I climbed into the Sierras from the upper-plains of Nevada. A dear friend awaited with Mt. Gay Rum and Jameson and some similar turmoils. We mulled our thoughts together in the old-fashioned way, on the rocks. Then to the lights of Reno and the banks of the Truckee River for a spell, onward to the Bay for a spot of regathering my wits. Seven lanes of traffic brought me in and those same seven took me away. But the city was glorious with its music and food. Reconvening old friends and lovers; absurd situations that turned the dial and forced an objectivity to my life, just when i needed it.

I worked a few months for my parents in Washington, found the calluses in my hands and dirt beneath the fingernails. Caught a flight to Florida to visit an old friend. A week of smoking and margarita stupors that found us shouting prose at the alligators, joining a pool tournament in some Buffet bar, and pushing the mangrove coast to Willie Nelson on repeat.

Flew back to the West and repacked my car, pushed it across the flats of Eastern Oregon beneath the double-arch of the most amazing rainbow i have ever seen, and then up into the high valleys of central Idaho. Andrew and I scoured the hillsides for woodpeckers and bluebirds. We did this project on behalf of humanity, funded by hard sought taxpayer money. We marvelled at the scenery and our growing collection of bottles and cans.

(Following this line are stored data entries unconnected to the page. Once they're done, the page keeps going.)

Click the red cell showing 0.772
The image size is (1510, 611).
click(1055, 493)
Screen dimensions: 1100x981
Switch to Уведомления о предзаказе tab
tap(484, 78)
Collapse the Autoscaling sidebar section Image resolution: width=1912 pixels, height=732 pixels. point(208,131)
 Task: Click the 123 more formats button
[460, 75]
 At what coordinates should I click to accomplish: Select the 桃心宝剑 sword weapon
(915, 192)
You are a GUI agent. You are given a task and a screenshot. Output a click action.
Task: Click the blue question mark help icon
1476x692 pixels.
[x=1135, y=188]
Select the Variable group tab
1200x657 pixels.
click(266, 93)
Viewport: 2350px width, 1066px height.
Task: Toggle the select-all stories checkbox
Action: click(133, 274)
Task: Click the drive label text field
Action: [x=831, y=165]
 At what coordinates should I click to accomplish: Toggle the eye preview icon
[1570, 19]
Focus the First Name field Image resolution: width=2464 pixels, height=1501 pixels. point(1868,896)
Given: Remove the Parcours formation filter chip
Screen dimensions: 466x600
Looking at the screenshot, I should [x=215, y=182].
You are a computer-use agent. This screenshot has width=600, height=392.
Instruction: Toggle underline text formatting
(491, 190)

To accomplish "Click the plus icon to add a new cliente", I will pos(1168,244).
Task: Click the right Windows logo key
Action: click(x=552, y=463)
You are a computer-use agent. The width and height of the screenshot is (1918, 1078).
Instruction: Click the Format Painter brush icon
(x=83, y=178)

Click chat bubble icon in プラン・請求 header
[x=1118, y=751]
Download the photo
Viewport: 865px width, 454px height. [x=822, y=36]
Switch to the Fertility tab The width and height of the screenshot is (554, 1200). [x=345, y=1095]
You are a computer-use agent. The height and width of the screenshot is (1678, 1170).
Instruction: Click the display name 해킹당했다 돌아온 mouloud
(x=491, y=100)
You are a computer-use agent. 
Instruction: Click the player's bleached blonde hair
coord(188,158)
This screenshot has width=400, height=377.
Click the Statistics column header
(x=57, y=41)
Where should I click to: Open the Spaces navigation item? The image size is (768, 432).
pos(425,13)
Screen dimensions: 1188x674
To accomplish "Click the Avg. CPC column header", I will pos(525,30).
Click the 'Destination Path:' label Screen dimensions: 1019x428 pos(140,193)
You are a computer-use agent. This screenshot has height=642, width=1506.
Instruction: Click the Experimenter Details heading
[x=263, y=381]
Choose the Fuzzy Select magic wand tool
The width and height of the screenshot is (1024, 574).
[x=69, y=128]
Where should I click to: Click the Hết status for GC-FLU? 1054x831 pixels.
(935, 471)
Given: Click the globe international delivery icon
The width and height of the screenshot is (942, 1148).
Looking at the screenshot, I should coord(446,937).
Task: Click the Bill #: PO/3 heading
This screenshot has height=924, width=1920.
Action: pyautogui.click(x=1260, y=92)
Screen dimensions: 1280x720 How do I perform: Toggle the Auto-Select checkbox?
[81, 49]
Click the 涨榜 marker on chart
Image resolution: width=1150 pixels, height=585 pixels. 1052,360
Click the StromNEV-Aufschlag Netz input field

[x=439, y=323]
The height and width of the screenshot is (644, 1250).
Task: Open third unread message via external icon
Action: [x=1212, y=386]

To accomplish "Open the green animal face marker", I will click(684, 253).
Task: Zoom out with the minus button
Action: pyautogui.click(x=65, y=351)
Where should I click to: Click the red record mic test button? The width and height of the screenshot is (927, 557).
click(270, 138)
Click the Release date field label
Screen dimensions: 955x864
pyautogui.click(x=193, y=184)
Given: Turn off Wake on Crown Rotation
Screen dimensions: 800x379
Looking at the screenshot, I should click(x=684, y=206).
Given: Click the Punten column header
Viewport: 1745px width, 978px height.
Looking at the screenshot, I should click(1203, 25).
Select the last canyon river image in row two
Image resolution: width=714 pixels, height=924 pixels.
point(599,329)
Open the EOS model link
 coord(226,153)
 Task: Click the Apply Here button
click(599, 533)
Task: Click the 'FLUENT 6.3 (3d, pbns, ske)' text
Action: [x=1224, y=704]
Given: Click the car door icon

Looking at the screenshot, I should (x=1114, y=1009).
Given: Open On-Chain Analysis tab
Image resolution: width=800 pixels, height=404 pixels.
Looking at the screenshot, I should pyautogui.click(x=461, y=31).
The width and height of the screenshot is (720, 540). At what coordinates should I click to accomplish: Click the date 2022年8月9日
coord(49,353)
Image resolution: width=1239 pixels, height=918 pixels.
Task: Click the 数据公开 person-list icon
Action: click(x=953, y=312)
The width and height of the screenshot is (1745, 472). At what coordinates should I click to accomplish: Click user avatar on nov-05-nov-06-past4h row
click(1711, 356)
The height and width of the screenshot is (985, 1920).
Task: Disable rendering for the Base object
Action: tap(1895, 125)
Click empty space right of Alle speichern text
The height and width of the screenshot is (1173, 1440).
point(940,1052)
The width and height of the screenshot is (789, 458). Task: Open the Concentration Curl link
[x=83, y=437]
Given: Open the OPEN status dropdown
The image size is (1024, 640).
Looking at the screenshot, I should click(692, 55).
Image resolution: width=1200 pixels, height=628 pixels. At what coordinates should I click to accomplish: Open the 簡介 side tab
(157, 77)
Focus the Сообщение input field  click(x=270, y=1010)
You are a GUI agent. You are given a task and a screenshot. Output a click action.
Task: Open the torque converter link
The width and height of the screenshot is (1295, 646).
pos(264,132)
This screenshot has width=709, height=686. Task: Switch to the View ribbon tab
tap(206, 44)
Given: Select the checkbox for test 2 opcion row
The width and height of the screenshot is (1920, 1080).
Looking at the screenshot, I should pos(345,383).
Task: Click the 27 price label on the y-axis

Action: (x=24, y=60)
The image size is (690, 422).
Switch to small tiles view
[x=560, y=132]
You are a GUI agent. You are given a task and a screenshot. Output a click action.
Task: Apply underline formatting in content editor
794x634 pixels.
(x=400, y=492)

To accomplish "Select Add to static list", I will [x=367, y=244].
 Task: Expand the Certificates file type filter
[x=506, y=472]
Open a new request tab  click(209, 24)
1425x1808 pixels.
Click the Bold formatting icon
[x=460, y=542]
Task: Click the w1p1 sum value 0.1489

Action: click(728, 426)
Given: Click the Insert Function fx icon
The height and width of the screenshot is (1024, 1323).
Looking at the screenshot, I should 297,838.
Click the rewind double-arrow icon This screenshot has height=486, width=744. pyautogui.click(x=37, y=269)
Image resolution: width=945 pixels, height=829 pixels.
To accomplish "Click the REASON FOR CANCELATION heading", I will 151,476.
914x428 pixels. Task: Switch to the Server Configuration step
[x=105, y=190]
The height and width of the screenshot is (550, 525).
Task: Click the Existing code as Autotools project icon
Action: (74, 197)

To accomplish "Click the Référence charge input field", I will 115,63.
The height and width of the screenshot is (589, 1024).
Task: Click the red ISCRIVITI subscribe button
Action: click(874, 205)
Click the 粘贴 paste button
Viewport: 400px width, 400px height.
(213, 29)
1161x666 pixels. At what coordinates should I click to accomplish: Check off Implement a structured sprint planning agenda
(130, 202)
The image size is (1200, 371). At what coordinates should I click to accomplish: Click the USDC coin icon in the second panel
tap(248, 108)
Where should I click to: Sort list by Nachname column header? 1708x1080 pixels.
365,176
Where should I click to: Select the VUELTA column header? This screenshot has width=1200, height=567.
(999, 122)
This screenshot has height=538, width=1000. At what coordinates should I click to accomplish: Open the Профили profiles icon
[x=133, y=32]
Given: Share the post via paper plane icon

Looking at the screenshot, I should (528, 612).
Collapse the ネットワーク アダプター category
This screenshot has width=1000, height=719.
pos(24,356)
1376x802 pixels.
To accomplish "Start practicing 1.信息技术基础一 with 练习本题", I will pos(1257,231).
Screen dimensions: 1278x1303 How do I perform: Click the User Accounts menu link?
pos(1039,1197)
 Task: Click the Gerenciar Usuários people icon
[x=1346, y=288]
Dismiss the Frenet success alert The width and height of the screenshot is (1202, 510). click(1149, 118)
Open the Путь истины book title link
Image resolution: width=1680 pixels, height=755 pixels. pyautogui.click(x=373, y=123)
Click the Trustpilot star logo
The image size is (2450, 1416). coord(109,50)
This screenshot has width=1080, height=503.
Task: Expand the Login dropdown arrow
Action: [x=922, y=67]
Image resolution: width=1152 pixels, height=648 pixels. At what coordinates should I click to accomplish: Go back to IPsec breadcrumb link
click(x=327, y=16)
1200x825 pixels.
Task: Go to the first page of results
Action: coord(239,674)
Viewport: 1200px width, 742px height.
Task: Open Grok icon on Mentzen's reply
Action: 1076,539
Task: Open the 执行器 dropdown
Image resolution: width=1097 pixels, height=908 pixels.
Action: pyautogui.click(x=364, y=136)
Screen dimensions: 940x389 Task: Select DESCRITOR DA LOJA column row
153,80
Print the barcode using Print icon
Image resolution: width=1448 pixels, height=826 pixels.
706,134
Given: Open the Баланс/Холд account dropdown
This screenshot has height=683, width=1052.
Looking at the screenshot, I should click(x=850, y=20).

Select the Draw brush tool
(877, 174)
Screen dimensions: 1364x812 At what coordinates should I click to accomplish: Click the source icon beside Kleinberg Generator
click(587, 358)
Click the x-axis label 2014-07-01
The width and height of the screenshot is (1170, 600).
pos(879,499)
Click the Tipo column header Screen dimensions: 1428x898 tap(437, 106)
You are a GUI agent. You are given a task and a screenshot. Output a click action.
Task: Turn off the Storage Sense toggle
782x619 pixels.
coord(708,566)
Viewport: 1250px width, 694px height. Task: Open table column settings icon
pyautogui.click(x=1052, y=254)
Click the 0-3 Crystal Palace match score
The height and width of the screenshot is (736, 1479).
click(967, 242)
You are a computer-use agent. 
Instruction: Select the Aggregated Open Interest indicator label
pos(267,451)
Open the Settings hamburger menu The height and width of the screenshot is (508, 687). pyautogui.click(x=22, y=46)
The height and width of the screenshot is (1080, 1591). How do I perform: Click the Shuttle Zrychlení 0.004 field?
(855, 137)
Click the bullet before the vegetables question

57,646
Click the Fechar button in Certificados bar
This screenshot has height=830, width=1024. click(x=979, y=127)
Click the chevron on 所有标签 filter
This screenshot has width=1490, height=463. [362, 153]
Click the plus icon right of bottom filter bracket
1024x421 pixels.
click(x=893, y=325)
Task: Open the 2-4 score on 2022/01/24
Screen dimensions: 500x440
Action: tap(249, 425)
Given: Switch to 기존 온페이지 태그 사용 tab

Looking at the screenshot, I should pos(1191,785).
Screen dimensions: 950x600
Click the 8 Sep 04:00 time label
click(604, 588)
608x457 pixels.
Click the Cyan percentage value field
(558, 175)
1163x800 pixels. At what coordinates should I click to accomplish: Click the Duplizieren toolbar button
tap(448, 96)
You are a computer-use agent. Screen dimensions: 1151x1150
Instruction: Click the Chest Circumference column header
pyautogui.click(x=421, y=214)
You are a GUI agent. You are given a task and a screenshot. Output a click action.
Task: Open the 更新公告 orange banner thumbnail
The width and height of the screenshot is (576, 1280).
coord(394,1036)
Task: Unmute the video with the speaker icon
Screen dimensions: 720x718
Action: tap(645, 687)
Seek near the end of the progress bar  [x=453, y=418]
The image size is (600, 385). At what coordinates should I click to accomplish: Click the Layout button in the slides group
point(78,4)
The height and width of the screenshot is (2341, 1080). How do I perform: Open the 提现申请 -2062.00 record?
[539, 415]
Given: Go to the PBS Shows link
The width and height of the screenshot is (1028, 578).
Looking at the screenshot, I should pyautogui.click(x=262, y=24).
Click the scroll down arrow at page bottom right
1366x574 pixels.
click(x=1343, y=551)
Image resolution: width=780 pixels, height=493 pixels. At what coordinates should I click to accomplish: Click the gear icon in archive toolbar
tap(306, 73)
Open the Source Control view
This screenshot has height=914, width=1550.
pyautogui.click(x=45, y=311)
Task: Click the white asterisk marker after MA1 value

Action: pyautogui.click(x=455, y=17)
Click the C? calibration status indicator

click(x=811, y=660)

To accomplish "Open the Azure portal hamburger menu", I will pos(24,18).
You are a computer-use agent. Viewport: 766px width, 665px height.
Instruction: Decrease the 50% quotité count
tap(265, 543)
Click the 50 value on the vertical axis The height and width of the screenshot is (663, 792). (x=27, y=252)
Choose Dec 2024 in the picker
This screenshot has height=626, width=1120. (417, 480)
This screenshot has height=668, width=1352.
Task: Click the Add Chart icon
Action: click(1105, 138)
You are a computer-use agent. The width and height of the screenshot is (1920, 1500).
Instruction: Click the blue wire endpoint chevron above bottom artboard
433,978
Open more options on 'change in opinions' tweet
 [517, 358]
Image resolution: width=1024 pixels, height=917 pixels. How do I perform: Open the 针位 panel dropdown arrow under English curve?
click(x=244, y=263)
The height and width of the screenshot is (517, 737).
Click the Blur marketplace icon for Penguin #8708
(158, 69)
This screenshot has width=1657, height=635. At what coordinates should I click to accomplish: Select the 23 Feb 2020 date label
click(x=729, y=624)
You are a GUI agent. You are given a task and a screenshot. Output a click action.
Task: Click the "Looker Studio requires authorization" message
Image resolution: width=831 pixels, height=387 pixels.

Then it was the Inside Passage beneath the wing, flying over the southeast panhandle toward Baranof Island where recreational drinking compliments and strikes awe to the scenery. I haphazardly fished, visited the cultural saloon centers in my slippers, and became a familiar face to every librarian and grocery store clerk.

My year ended restless again without much learned or gained except that the wings of whim can be soft and gentle. If you're driven then do it, because we can only let ourselves down, and i can see now... there's really no need.